Mazie for Senate

Next year, Congress will be making critical decisions about government funding for education, job training, housing, health care, social security, youth and senior centers and civil rights enforcement.   Congress will also be taking up immigration, racial profiling, workforce investment and no child left behind. These policy choices will have a disproportionate impact on Asian Americans and their families.

So it is exciting that we have a historic number of Asian Americans running for Congress who have a good chance of winning in November.  There is Mark Takano, a High School teacher who is running for Congress in Riverside, California and Tammy Duckworth, an Iraq war veteran who is running for Congress in the Chicago suburbs against an infamous tea party freshman in Congress.

And we have an historic opportunity to see the first Asian American woman elected to the U.S. Senate.  Congresswoman Mazie Hirono from Hawaii is facing off against former Governor Linda Lingle.  When Mazie was a little girl, her mother fled an abusive husband in Japan and immigrated with Mazie and her brother to Hawaii to start a new life together.  Mazie watched her mother strive every day to provide food and shelter for them.  She understands first-hand how tough it can be for vulnerable families and the important role government can play in providing a safety net while also investing in communities.  Speaking no English initially, Mazie attended public schools and put herself through college, graduating Phi Beta Kappa from the University of Hawaii and earning her law degree from Georgetown University.  She went on to serve in the Hawaii State Legislature and then as Lieutenant Governor before she ran and won her House seat in 2006.

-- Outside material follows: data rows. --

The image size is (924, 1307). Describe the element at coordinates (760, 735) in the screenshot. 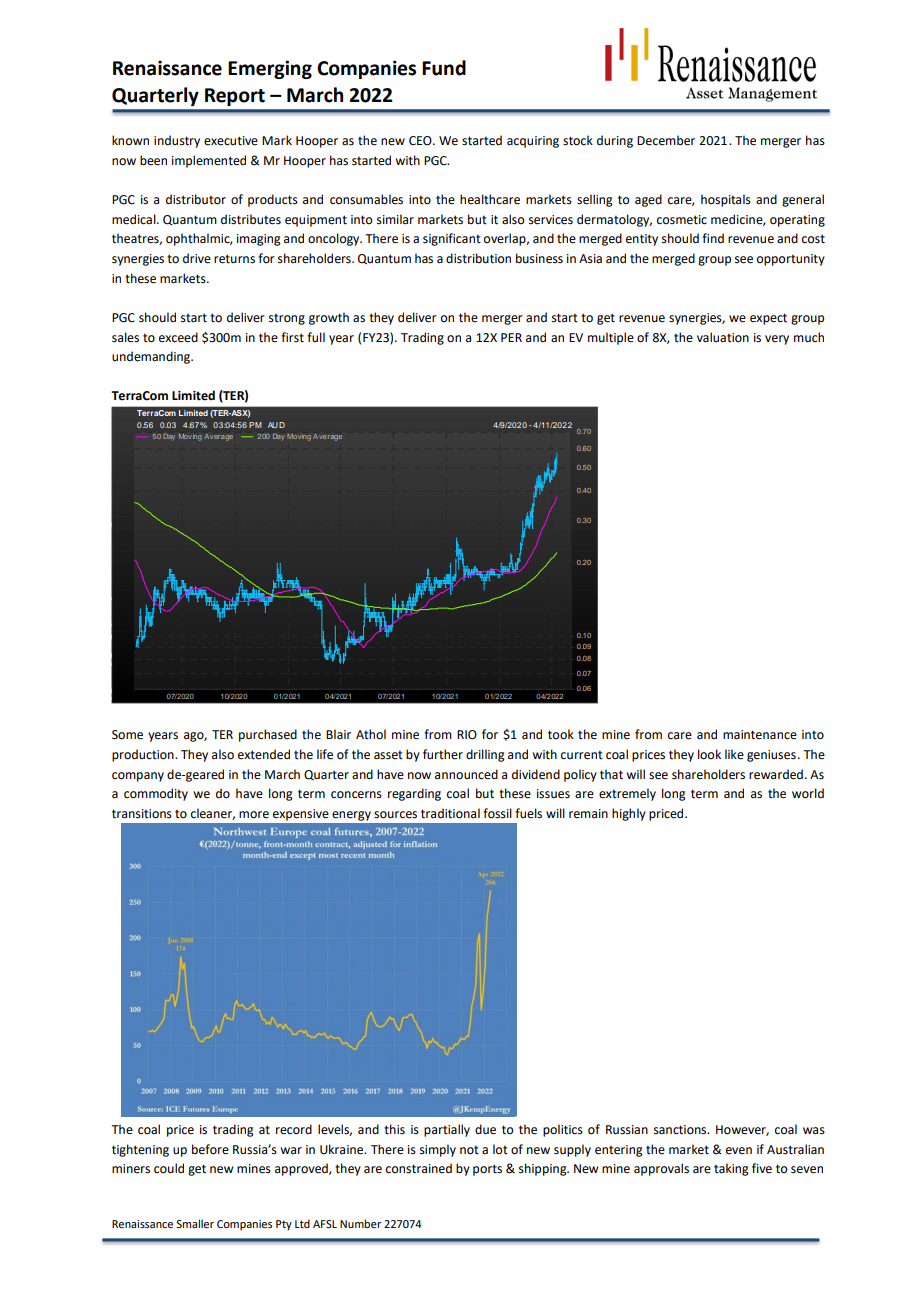

I see `maintenance` at that location.
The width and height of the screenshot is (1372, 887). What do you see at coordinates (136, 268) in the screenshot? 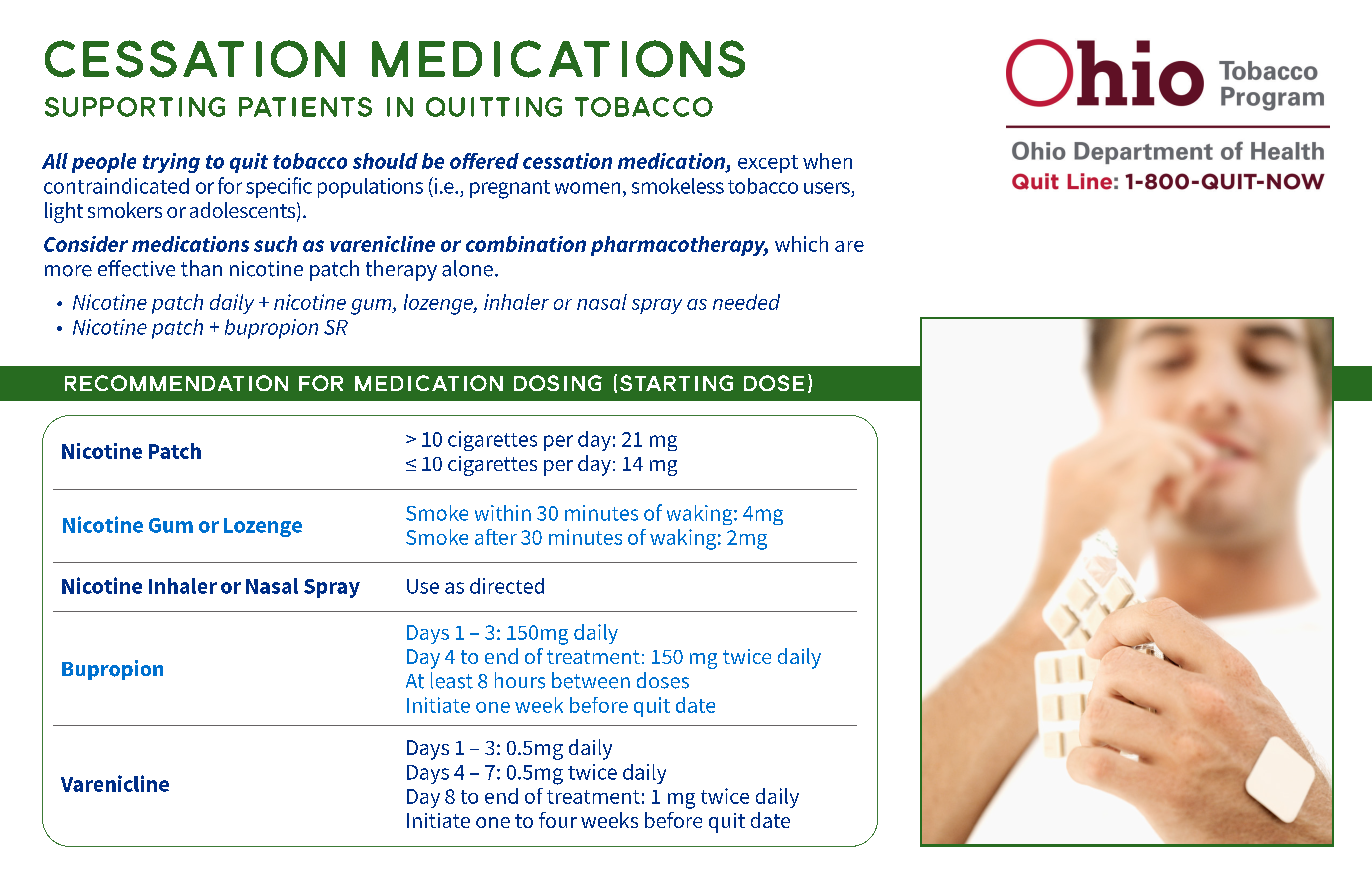
I see `effective` at bounding box center [136, 268].
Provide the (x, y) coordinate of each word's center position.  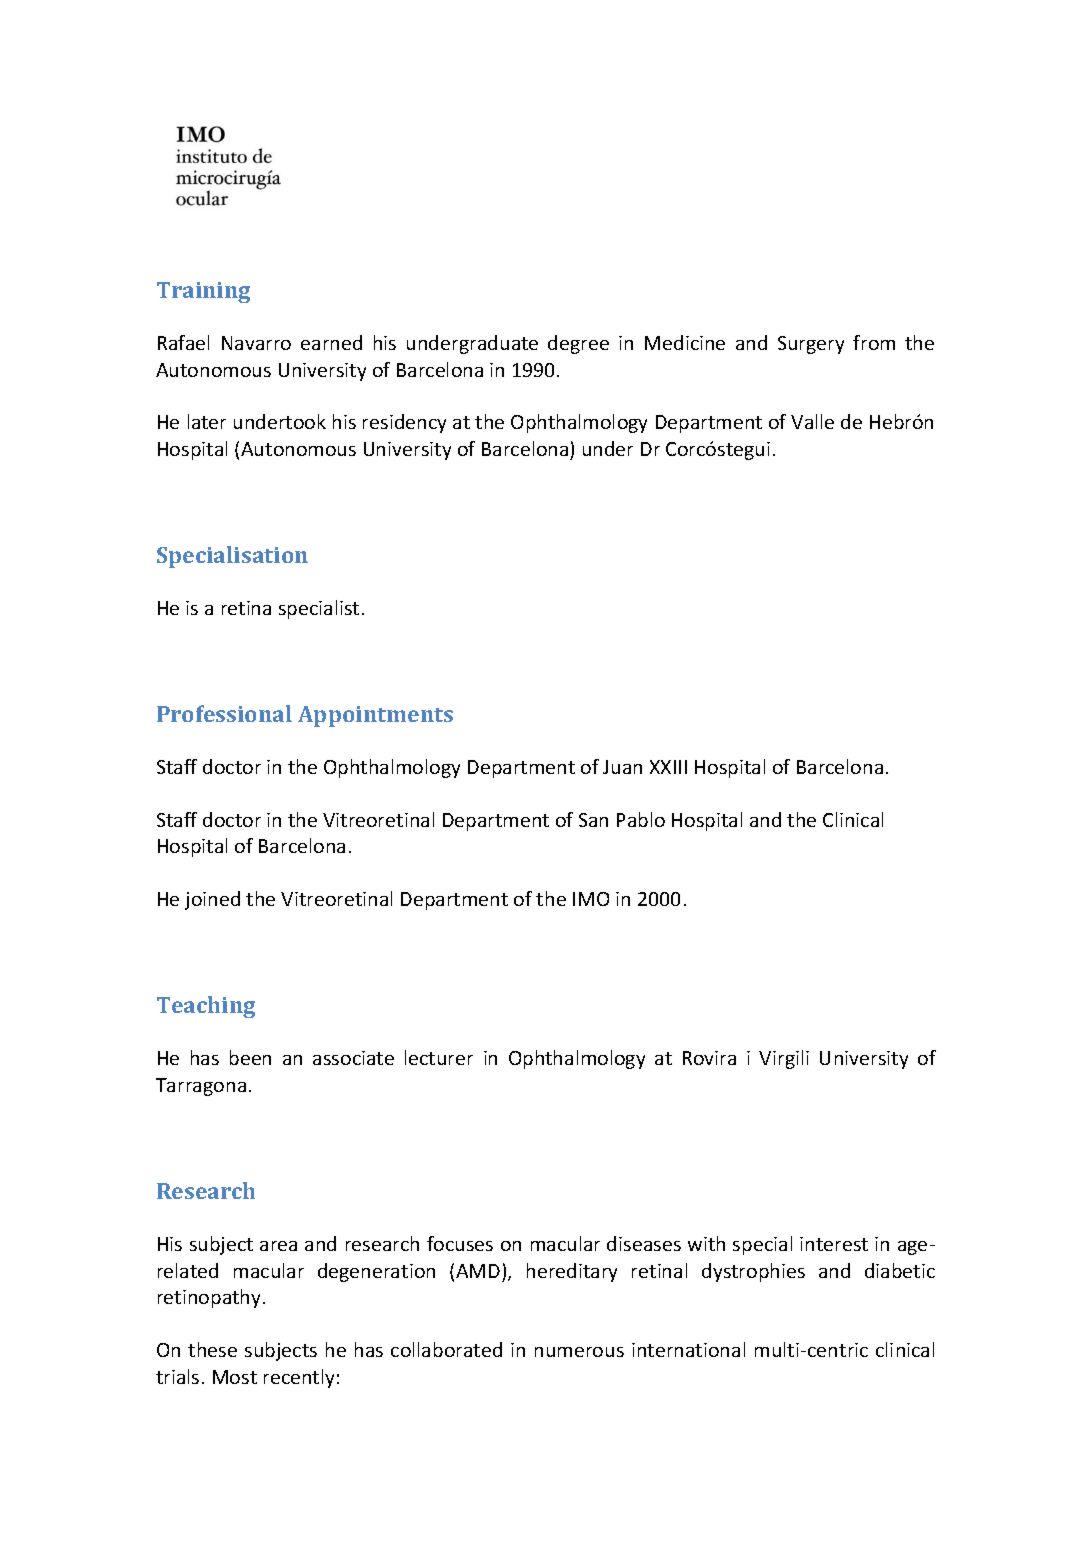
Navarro (256, 343)
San (593, 820)
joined (212, 900)
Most (235, 1377)
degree (578, 344)
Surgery (811, 345)
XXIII (668, 767)
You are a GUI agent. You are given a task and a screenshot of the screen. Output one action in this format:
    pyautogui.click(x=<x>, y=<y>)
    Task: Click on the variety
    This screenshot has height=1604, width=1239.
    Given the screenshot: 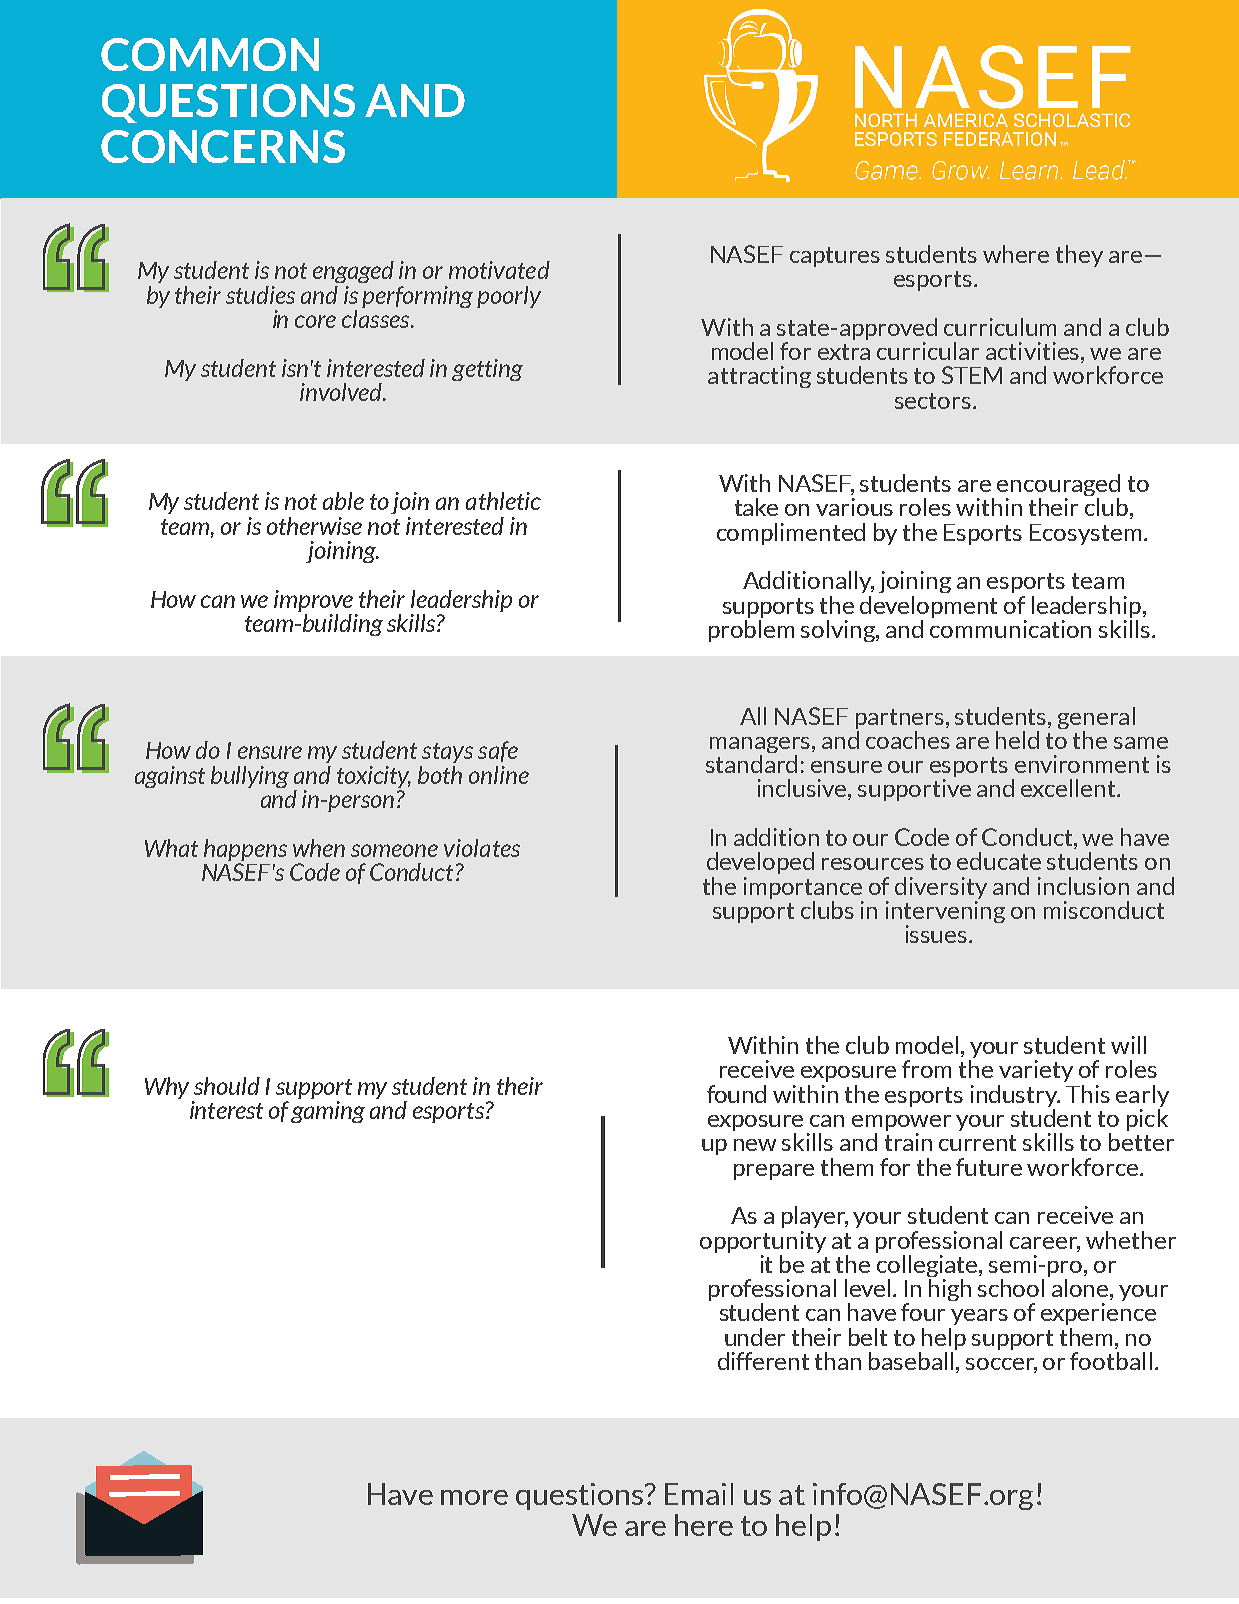 What is the action you would take?
    pyautogui.click(x=1036, y=1071)
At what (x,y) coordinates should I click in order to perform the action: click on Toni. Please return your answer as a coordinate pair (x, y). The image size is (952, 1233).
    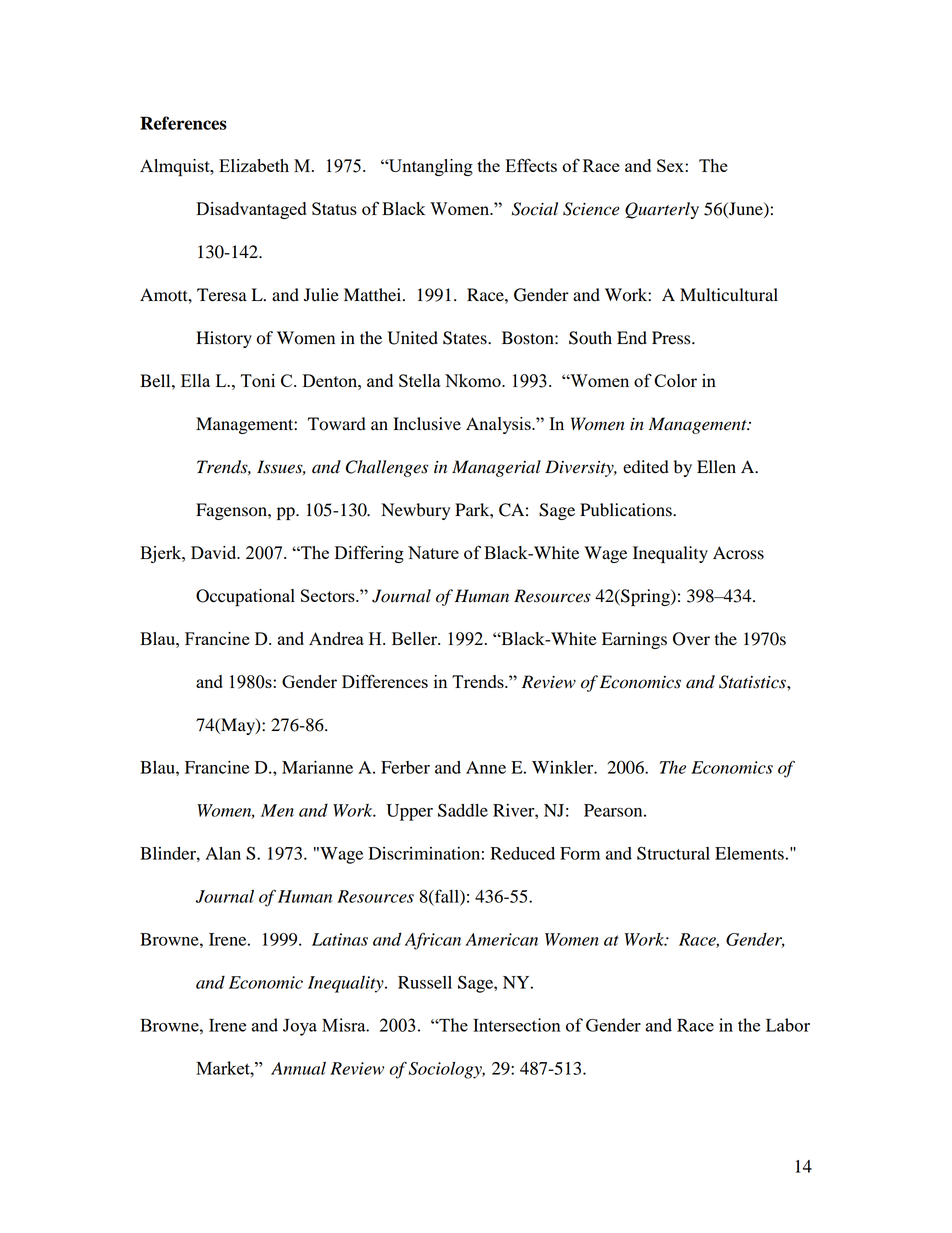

We are seeing extraordinary attacks on federal programs and laws serving women, minorities and immigrants – programs that often affect access and funding on a local level.  If elected to the U.S. Senate, Mazie can be the vital and effective voice we need to ensure that we continue to make progress as a nation to opening up opportunities and ensuring fairness.

These battles are going on in the courts as well as Congress.  President Obama has made an unprecedented number of appointments of women and minorities to the federal bench.  We’ve seen the important role federal judges are playing.  Under his Administration the number of Asian American women federal judges has more than tripled and we had the first Asian American woman sworn in as a federal appellate judge.  However, the partisan confirmation battles in the Senate have been unnecessarily brutal with conservative senators largely blocking exceptionally well qualified women and minorities like Goodwin Liu.  Imagine how different the Senate debate could be with Mazie’s powerful voice as an experienced legislator who can personally speak to the importance of a more diverse judiciary.

If she wins, Mazie would be the only woman of color in the senate, as well as the only immigrant.  There hasn’t been a minority woman since Carol Mosely Braun who was the first.